The harpē () was a type of sword or sickle; a sword with a sickle protrusion along one edge near the tip of the blade. The harpe is mentioned in Greek and Roman sources, and almost always in mythological contexts.

Harpe in mythology 
The harpe sword is most notably identified as the weapon used by Cronus to castrate and depose his father, Uranus.  Alternately, that weapon is identified as a more traditional sickle or scythe.  The harpe, scythe or sickle was either a flint or adamantine (diamond) blade, and was provided to Cronus by his mother, Gaia. According to an ancient myth recorded in Hesiod's Theogony, Uranus had cast his and Gaia's children, the Cyclopes and Hecatonchires, down into Tartarus. The enraged Gaia plotted Uranus' downfall. She beseeched each of her sons to rise up against Uranus but was refused by all but the youngest, Cronus. So, Gaia provided him with the weapon, and when Uranus next came to lie with Gaia, Cronus leapt up into action and castrated his father, overthrowing him and driving him away forever. Thus, the blade (whether harpe, sickle or scythe) became a symbol of Cronus's power.
#####
WHAT YOU SHOULD DO — Reproduce the passage on the harpe between "The harpē ()" and "in mythological contexts.", inclusive.

MATERIAL PROVIDED —
#####
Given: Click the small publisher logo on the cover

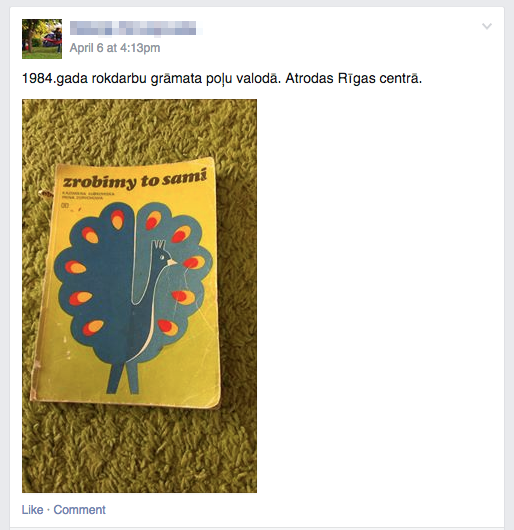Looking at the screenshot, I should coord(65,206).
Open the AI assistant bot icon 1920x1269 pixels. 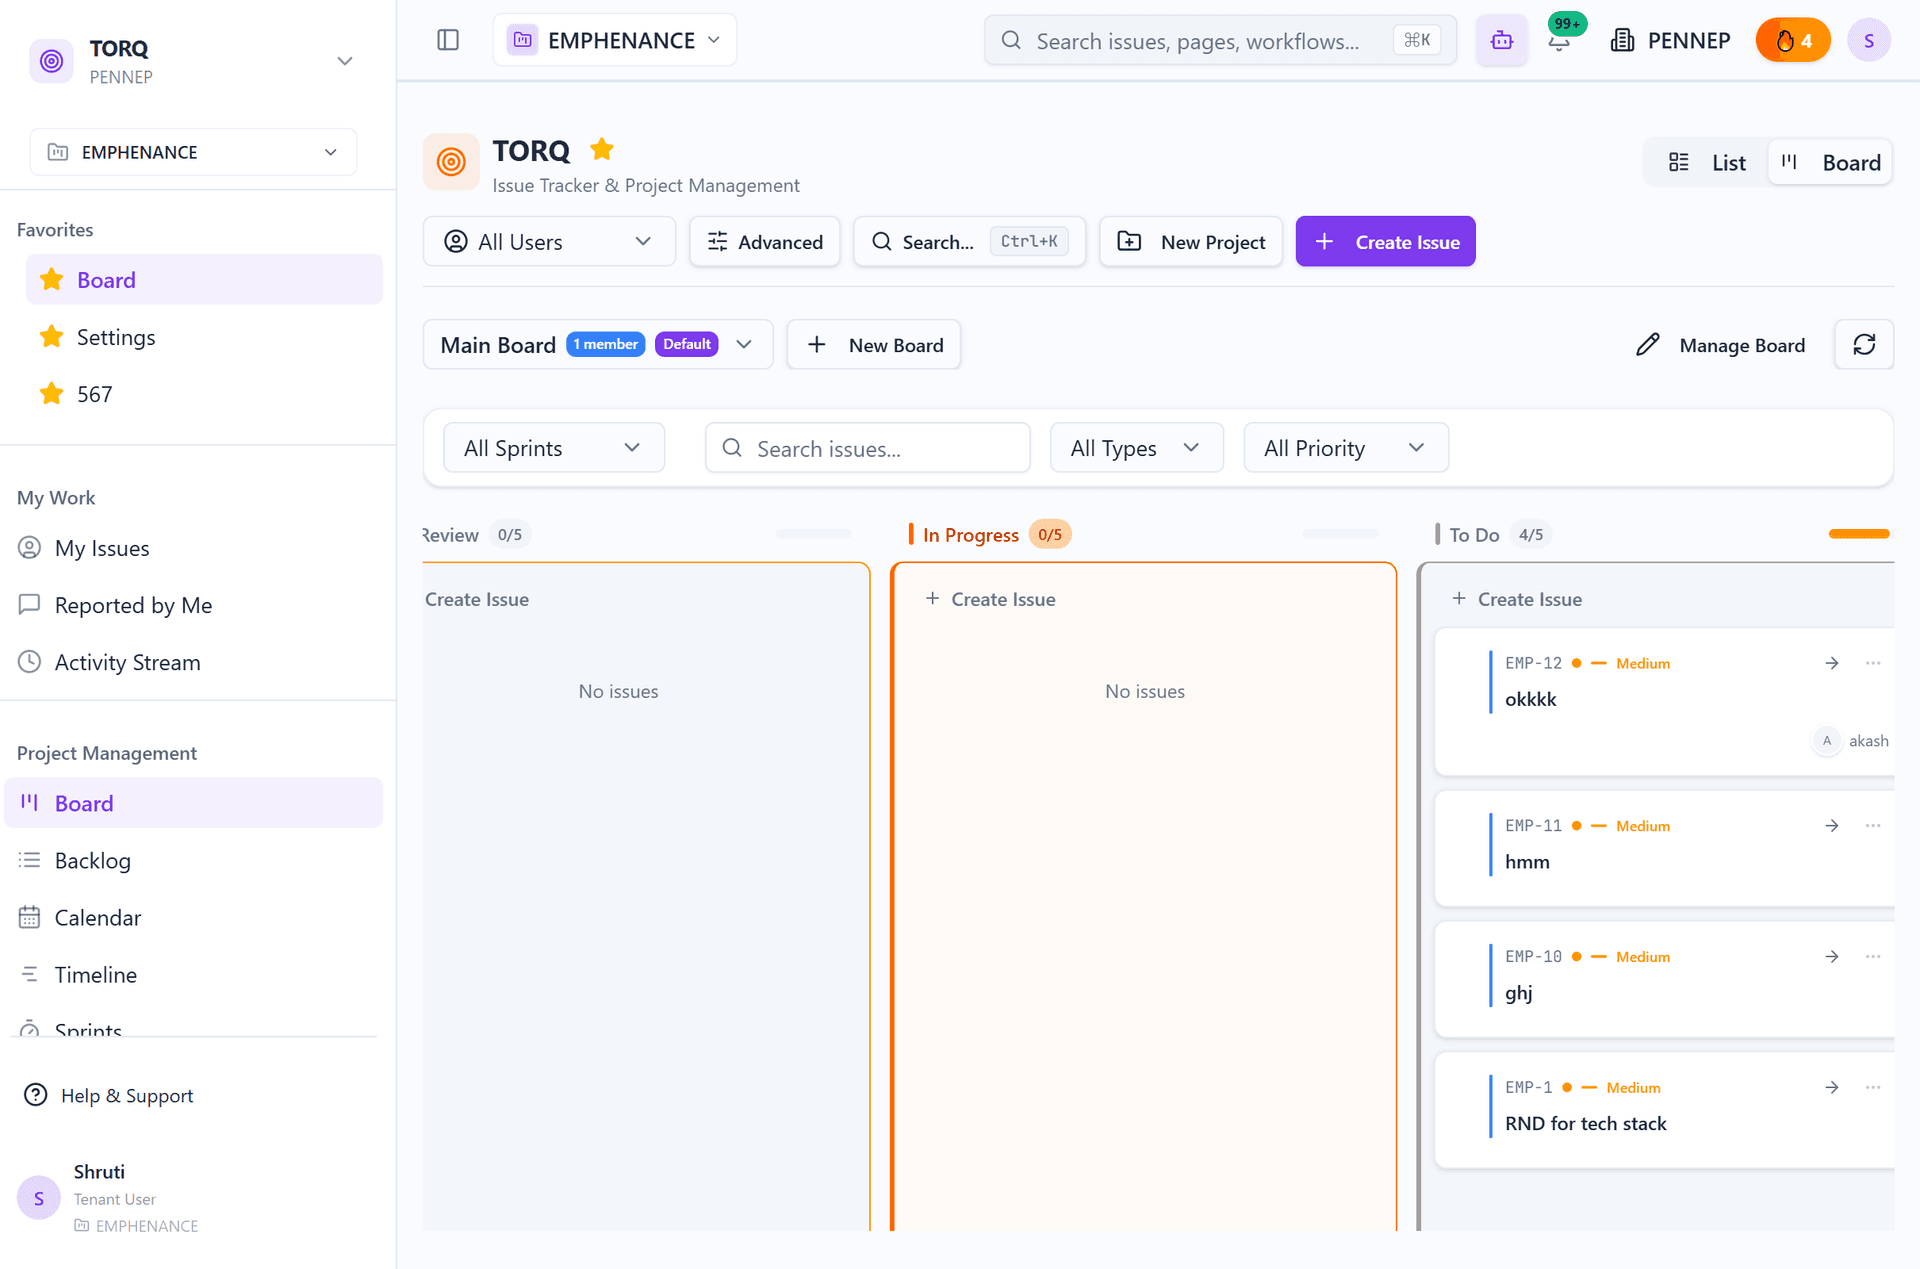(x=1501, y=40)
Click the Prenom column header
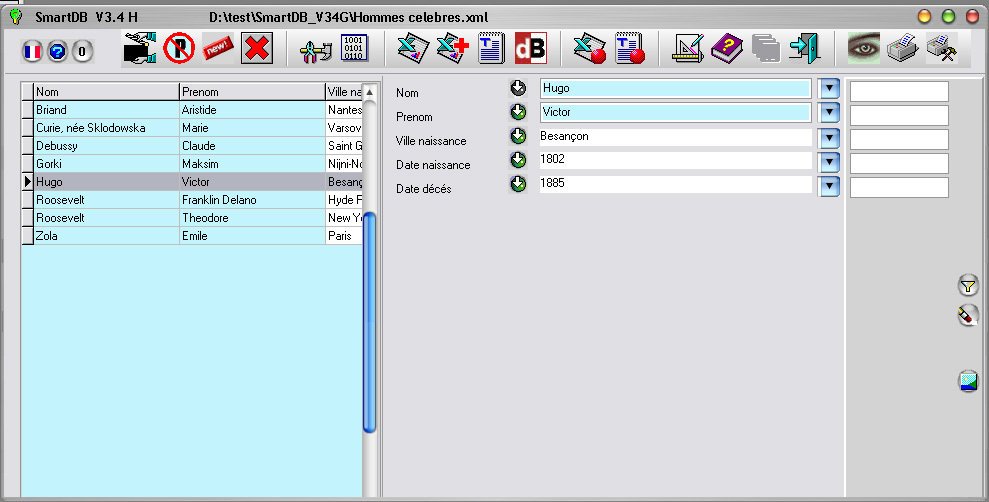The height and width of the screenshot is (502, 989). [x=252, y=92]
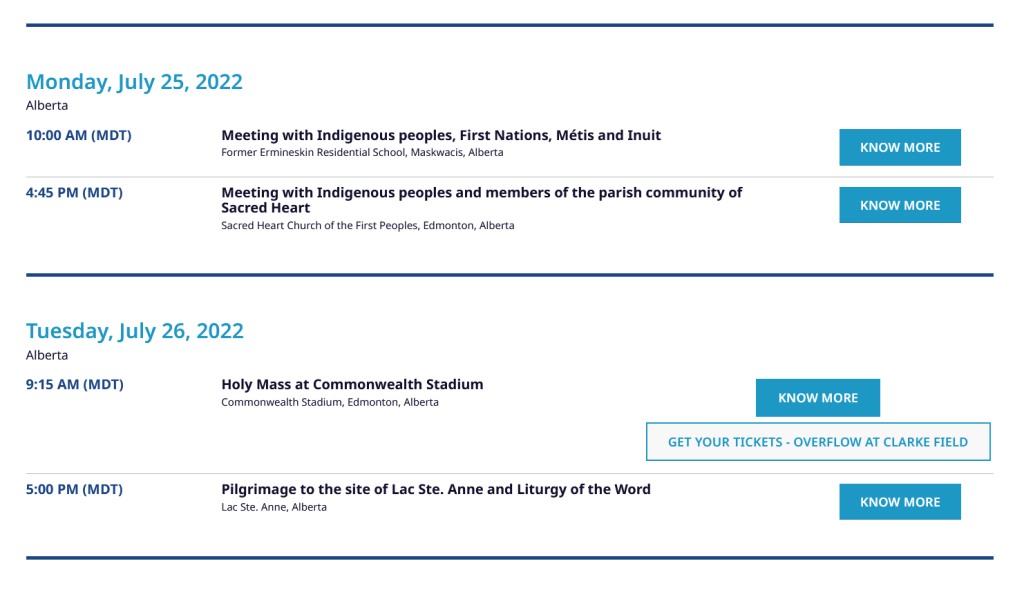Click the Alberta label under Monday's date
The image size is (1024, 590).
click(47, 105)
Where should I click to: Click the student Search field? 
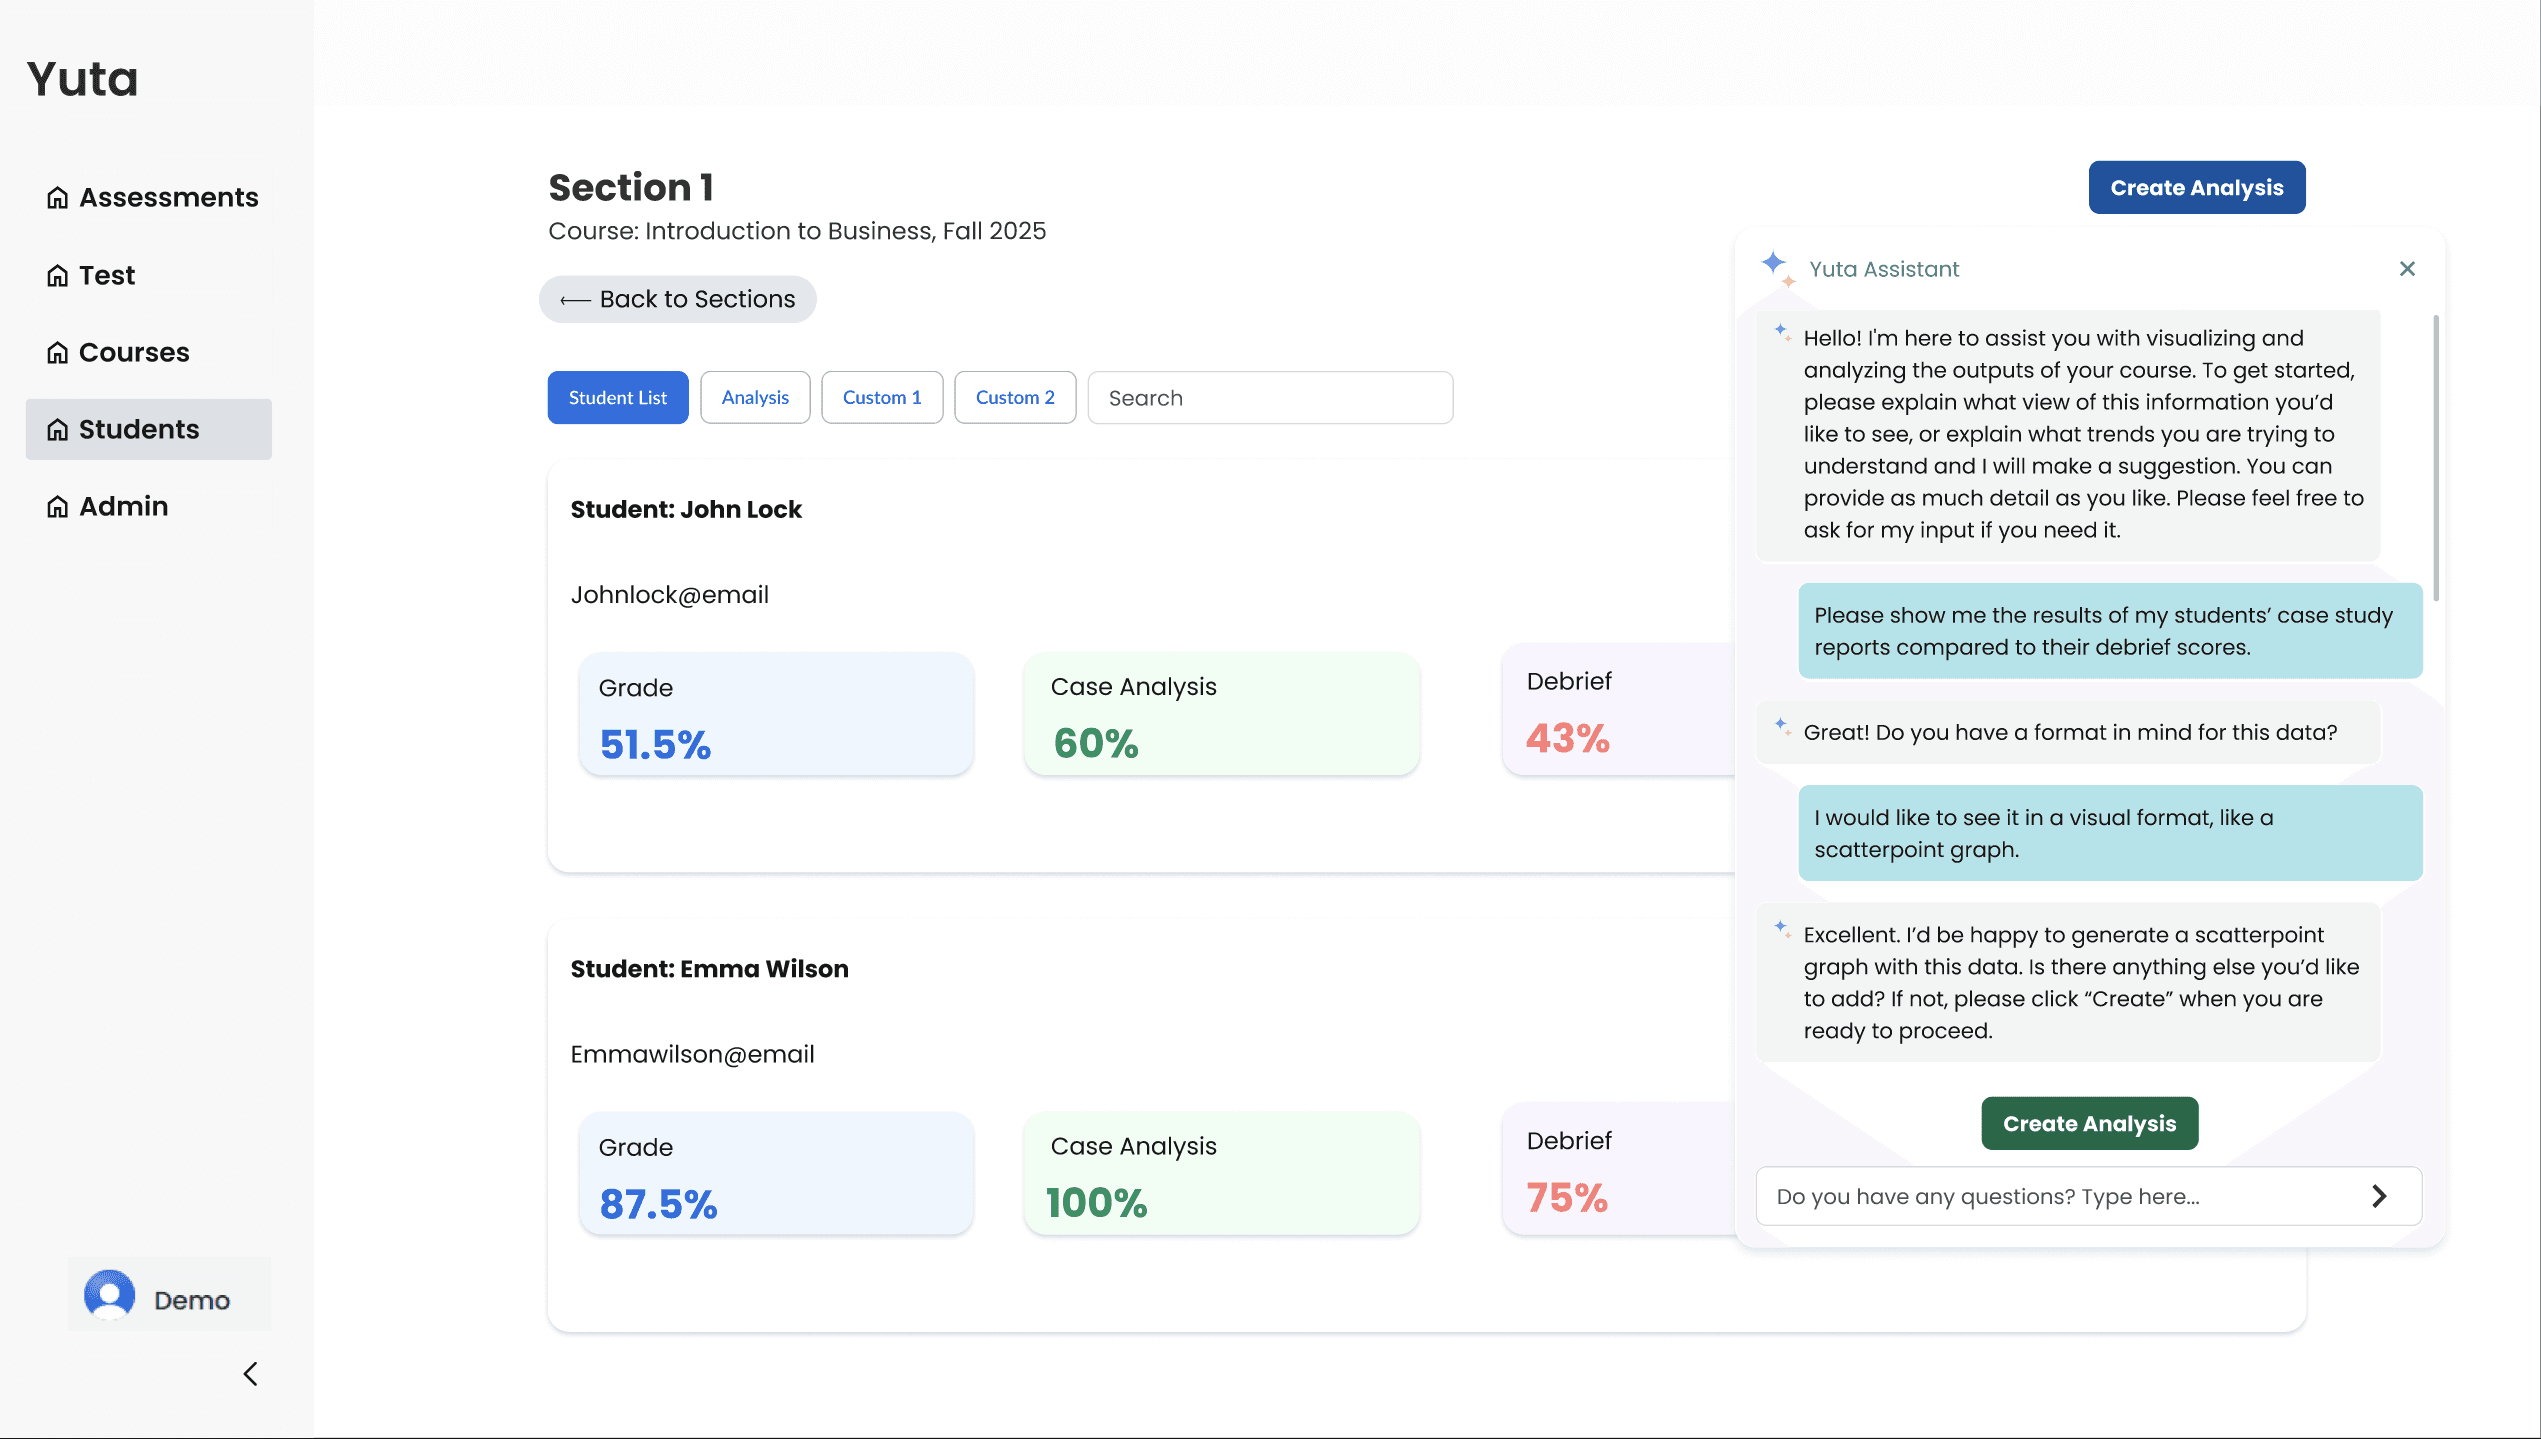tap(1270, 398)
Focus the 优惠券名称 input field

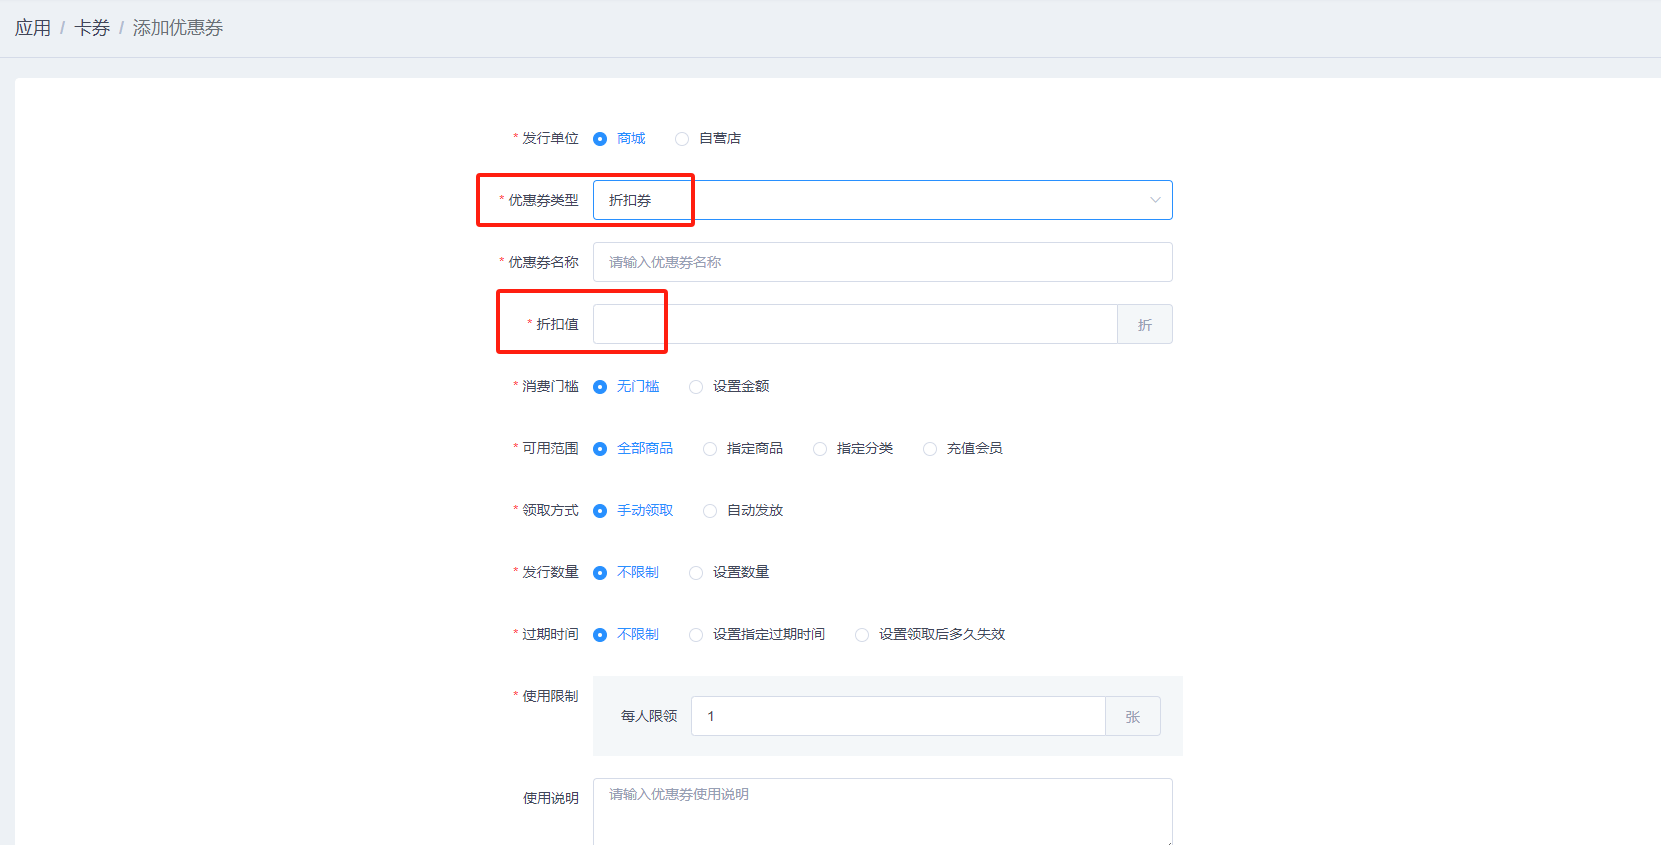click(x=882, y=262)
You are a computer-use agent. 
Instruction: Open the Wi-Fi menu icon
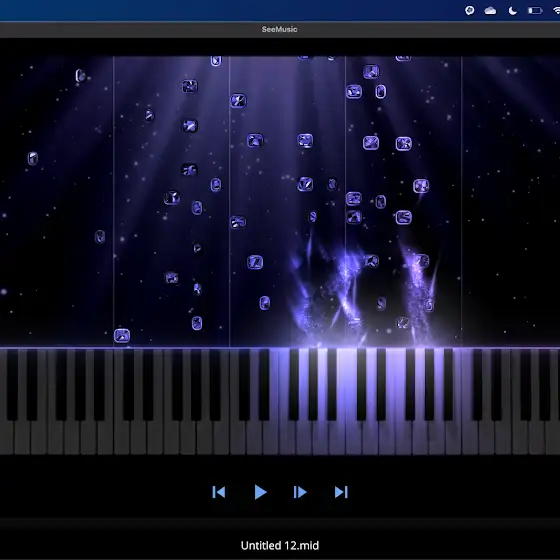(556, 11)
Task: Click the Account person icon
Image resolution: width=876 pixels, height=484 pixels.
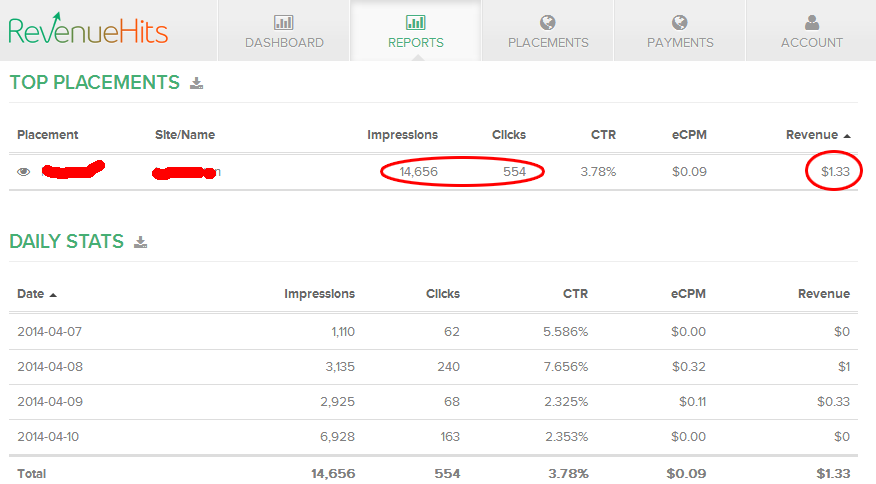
#####
CORRECT OUTPUT —
The harpē () was a type of sword or sickle; a sword with a sickle protrusion along one edge near the tip of the blade. The harpe is mentioned in Greek and Roman sources, and almost always in mythological contexts.